*Supplied information*:
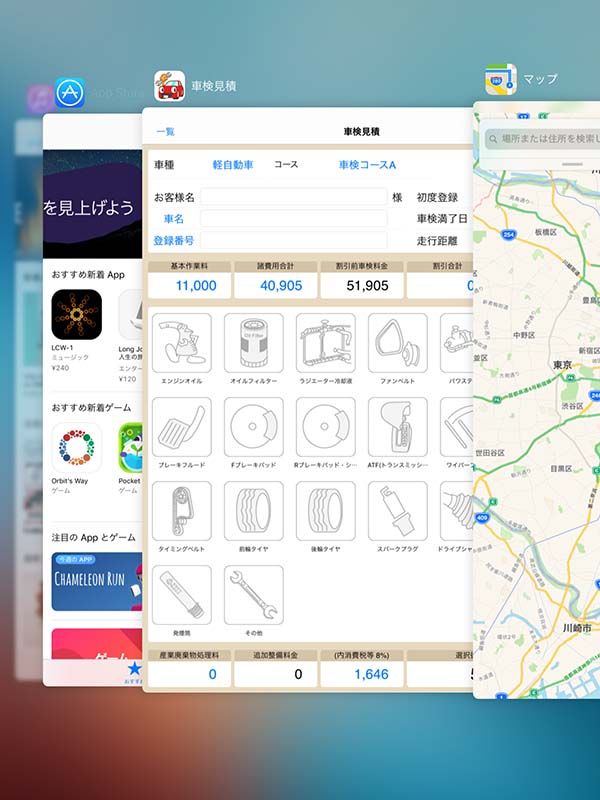The image size is (600, 800).
Task: Tap the 登録番号 registration number label
Action: pos(173,241)
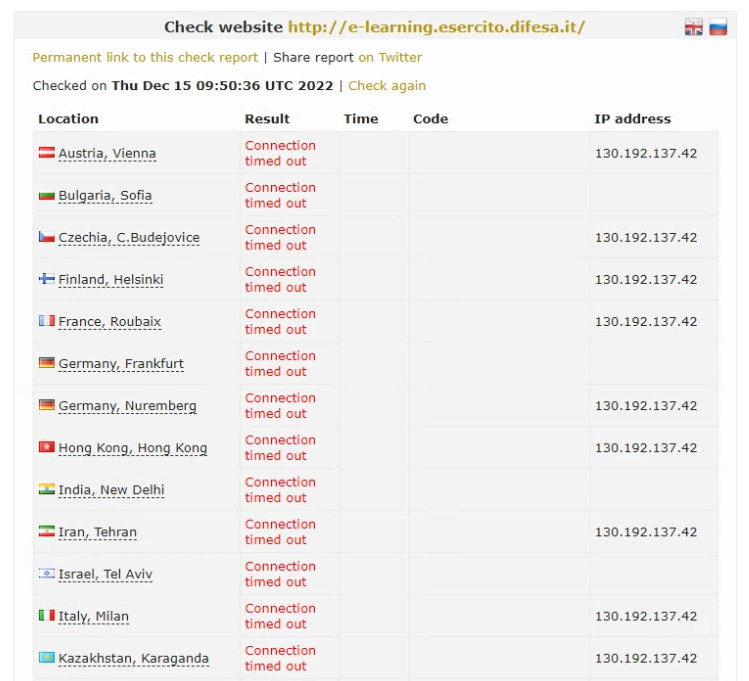
Task: Click the Austria flag icon
Action: [46, 153]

*Problem requirements*: Convert the listing above into a Markdown table with the columns Row and Line, numbering each line and skipping blank ones. Leave the pictures out of the table.

*In response*:
| Row | Line |
|---|---|
| 1 | The image size is (600, 800). |
| 2 | Task: Tap the 登録番号 registration number label |
| 3 | Action: pos(173,241) |
| 4 | Task: Click the Austria flag icon |
| 5 | Action: [46, 153] |